The daughter of a Moscow lawyer, she was a beautiful girl who first married at 16, to the music director of the Bolshoi, Mamontov. She soon divorced him and married an army officer by the name of Wulfert serving under Grand Duke Mikhail Romanov, (1878-1914) brother of Tsar Nicholas II.

Natalia was eighteen years old when she met Grand Duke Mikhail Romanov and it was said as love at to be love at first sight for both parties. They soon became lovers, and the Grand Duke wrote to his brother the Tsar, as required, requesting his permission for them to marry. Not only because Natalia was divorced but also because she was not of Royal blood, the Tsar refused. For some time Grand Duke Mikhail lived with Natalia and she gave birth to a son, Georgi on July 24, 1910. She and her Mikhail were then exiled to Austria in disgrace.

Eventually Mikhail ignored his brother’s decree and in a great love story, secretly married Natalia in Vienna on October 15, 1911 in a Serbian Orthodox Church. The significance of the venue was that this marriage could not be put aside by Tsar Nicholas or the Russian Orthodox church.

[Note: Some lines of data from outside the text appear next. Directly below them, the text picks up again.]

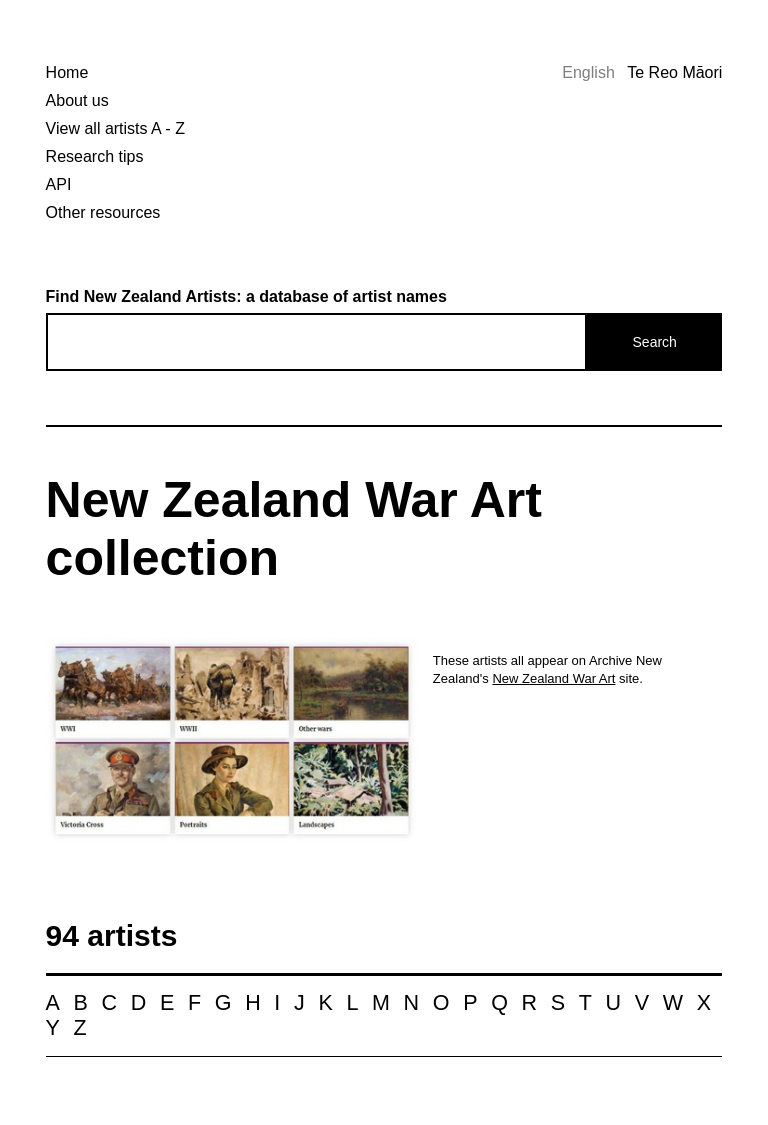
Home (67, 72)
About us (77, 100)
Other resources (103, 212)
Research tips (95, 156)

In March 1917 Grand Duke Mikhail refused to succeed his brother Nicholas after he abdicated as as Tsar. Natalia obeyed her husband’s order and escaped from Russia with a Danish passport, disguised as a Red Cross nurse and in July 1918 her husband was murdered in Perm, by the Cheka.

Natalia Romanov died in Paris on January 26, 1952 and is buried in Cimetière de Passy, Paris, France with their only son Georgi Romanov (Prince Brassov) who was killed in an automobile accident on July 22, 1931.